The U.S. Geological Survey is assessing the possible effects of increased groundwater withdrawals on the availability and quality of groundwater.

The upper Arkansas River Basin between Buena Vista and Salida, Colorado, is a downfaulted basin, the Buena Vista-Salida structural basin, located between the Sawatch and Mosquito Ranges. The primary aquifers in the Buena Vista-Salida structural basin consist of poorly consolidated to unconsolidated Quaternary-age alluvial and glacial deposits and Tertiary-age basin-fill deposits. Maximum thickness of the alluvial, glacial, and basin-fill deposits is about 5,000 feet, but 95 percent of the water-supply wells in Chaffee County are no more than 300 feet deep. Hydrologic conditions in the 149-square mile study area are described on the basis of hydrologic and geologic data compiled and collected during September 2000 through September 2003. The principal aquifers described in this report are the alluvial-outwash and basin-fill aquifers.

An estimated 3,443 wells pumped about 690 to 1,240 acre-feet for domestic and household use in Chaffee County during 2003. By 2030, projected increases in the population of Chaffee County, Colorado, may require use of an additional 4,000 to 5,000 wells to supply an additional 800 to 1,800 acre-feet per year of groundwater for domestic and household supply.

The estimated specific yield of the upper 300 feet of the alluvial-outwash and basin-fill aquifers ranged from about 0.02 to 0.2. Current (2003) and projected (2030) groundwater withdrawals by domestic and household wells are less than 1 percent of the estimated 472,000 acre-feet of drainable groundwater in the upper 300 feet of the subsurface. Locally, little water is available in the upper 300 feet.
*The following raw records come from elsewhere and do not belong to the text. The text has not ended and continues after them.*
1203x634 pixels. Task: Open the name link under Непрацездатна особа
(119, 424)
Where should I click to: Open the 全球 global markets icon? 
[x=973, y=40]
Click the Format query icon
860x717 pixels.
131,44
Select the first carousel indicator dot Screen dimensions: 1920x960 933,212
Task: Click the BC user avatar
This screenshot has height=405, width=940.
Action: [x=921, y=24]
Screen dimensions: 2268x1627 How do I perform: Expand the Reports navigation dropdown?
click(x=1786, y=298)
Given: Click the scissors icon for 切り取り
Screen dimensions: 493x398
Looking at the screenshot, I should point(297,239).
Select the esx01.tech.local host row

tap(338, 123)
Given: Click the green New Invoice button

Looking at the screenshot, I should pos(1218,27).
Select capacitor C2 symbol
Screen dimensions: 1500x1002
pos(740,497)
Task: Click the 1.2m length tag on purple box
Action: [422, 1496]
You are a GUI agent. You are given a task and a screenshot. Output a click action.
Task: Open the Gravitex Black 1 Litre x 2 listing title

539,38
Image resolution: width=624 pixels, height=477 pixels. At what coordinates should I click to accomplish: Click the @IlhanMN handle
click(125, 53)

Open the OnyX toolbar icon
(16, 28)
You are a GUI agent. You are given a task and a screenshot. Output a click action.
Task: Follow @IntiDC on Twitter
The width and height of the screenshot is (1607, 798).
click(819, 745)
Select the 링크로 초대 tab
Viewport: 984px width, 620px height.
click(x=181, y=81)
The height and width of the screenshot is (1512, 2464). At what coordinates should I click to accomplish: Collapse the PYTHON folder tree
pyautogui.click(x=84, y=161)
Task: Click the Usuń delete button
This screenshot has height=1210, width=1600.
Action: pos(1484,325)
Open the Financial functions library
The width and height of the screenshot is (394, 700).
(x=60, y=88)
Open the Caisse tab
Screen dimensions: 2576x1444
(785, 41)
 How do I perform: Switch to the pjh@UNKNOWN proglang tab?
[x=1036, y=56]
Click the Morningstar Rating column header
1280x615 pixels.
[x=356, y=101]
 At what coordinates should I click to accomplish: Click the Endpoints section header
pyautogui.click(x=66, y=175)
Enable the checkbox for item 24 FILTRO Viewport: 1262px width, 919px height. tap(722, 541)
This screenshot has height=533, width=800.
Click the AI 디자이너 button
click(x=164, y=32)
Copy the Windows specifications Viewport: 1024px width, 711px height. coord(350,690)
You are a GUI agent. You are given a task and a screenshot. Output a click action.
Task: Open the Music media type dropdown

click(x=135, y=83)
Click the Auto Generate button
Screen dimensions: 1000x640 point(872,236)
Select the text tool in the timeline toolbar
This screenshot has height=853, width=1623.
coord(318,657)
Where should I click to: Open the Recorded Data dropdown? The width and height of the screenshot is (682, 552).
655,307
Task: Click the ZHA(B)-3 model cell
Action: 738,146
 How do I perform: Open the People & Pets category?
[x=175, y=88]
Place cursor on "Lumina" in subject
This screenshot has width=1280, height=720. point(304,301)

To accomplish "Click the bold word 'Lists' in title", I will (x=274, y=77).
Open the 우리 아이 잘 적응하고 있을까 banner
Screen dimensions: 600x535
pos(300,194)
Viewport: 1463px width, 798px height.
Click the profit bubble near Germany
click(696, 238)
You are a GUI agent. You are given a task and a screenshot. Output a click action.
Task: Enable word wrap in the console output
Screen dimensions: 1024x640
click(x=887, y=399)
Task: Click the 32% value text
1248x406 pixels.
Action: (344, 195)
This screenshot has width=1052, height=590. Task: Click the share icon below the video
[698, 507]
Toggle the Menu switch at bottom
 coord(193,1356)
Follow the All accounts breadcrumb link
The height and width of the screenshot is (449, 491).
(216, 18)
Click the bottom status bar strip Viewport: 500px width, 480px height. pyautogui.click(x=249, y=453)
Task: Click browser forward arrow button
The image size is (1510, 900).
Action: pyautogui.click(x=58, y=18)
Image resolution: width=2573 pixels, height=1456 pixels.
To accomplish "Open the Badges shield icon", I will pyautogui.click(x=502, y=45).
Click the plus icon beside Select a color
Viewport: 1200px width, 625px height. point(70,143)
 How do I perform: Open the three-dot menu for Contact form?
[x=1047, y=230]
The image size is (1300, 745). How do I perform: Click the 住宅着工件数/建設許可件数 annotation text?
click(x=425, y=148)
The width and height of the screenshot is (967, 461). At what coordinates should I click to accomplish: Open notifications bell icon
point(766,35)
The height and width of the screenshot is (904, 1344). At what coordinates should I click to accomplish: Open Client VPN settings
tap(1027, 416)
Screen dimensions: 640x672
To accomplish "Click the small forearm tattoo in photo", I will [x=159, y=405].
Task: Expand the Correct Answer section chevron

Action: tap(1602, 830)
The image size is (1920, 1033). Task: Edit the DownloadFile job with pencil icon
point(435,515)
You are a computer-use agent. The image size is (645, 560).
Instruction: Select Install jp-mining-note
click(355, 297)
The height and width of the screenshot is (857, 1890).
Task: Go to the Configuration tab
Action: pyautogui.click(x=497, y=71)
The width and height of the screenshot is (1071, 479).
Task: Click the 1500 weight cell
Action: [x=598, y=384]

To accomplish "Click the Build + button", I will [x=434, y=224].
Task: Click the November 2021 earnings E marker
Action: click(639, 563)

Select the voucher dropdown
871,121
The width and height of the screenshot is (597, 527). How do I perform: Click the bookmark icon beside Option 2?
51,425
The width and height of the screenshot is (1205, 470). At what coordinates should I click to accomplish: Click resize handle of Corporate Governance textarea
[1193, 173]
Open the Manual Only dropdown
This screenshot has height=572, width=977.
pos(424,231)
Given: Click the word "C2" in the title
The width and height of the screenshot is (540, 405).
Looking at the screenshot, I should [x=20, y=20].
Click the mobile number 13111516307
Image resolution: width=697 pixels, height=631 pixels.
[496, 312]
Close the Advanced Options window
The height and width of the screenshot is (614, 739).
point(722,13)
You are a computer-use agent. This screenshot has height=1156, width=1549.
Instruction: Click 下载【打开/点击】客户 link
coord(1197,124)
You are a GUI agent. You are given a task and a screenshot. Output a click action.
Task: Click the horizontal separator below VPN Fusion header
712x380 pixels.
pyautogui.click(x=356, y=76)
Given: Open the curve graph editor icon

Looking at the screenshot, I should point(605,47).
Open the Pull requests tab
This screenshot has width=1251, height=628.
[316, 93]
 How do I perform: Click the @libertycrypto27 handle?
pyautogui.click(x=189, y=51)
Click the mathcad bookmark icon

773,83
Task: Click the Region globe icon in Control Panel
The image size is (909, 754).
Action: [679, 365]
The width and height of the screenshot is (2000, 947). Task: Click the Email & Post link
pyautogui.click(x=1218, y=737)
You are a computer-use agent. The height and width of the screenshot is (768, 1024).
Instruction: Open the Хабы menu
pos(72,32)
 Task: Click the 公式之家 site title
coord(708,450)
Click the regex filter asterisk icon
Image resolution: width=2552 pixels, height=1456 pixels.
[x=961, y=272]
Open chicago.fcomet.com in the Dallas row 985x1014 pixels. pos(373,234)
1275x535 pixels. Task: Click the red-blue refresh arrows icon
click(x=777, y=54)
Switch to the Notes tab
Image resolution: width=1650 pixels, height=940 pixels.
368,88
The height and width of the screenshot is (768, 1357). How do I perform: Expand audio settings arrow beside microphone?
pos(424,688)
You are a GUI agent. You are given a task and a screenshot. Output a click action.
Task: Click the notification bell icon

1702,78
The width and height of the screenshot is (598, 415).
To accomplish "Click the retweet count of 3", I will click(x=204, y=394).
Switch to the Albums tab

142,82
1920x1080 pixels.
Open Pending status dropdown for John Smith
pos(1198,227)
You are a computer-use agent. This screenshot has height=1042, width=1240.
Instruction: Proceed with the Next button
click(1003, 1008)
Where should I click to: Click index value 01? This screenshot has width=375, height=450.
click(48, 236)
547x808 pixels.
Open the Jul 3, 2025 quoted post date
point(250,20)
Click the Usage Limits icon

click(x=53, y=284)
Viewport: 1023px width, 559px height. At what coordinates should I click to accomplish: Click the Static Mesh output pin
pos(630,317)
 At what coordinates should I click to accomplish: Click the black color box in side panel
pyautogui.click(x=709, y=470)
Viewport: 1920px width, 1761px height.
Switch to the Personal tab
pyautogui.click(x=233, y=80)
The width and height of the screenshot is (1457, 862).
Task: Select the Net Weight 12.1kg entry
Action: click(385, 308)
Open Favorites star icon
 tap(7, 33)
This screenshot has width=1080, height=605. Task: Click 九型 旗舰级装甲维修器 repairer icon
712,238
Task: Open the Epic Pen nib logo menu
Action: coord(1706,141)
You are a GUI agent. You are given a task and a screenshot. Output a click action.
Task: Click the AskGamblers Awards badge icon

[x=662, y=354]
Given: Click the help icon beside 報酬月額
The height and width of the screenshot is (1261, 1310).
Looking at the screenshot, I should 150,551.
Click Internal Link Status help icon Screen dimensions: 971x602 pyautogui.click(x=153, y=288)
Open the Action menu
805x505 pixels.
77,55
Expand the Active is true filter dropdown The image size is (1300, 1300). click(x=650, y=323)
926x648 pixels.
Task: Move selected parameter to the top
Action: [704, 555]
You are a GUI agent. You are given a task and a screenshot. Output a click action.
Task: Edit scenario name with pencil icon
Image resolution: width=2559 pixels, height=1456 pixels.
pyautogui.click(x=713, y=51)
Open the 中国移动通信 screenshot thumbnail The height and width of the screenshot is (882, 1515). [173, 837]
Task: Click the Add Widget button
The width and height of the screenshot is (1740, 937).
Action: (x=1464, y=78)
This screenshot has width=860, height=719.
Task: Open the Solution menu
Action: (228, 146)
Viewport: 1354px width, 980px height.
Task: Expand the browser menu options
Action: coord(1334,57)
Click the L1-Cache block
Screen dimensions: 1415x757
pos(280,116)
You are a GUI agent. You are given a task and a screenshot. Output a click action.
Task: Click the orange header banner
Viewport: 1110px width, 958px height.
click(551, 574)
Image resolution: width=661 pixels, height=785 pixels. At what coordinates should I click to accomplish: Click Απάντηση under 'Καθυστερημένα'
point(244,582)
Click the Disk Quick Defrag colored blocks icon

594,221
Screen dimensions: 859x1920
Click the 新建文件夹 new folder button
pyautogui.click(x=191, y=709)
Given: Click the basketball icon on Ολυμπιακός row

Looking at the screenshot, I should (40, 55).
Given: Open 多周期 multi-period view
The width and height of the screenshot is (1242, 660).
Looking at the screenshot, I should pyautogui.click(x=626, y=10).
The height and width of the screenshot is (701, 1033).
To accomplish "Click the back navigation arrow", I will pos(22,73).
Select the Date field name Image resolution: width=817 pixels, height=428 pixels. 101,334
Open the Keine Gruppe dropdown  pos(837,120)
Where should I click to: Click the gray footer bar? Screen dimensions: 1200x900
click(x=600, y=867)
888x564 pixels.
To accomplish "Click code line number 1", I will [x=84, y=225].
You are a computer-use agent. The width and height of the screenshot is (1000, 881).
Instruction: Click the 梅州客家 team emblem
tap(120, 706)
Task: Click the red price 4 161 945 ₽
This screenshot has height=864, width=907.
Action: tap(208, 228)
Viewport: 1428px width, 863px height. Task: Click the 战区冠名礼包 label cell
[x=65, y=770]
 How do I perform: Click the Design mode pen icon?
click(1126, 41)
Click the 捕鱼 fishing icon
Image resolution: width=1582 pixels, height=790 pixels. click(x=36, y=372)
In densely populated areas, well interference could result in decreased water levels and well yields, which may require deepening or replacement of wells.

Infiltration of surface water diverted for irrigation and from losing streams is the primary source of groundwater recharge in the semiarid basin. Groundwater levels in the alluvial-outwash and basin-fill aquifers vary seasonally with maximum water levels occurring in the early summer after snowmelt runoff peaks. Because of the drought during 2002, relatively large declines in groundwater levels occurred in about one-half of the monitored wells. Differences in water-level altitudes in shallow and deep wells indicate the potential for downward flow in upland areas and support results of preliminary cross-sectional models of groundwater flow. The apparent mean age of groundwater recharge ranged from about 1 to more than 48 years before 2001. The older (pre-1953) water was from wells that were located in groundwater discharge areas. Groundwater flow in the Buena Vista-Salida structural basin drains eastward toward the Arkansas River and, locally, toward the South Arkansas River.

Groundwater in the alluvial-outwash and basin-fill aquifers generally is calcium-bicarbonate water type with less than 250 milligrams per liter dissolved solids. Nitrate concentrations generally were less than 1 to 2 milligrams per liter and do not indicate widespread contamination of groundwater from surface sources.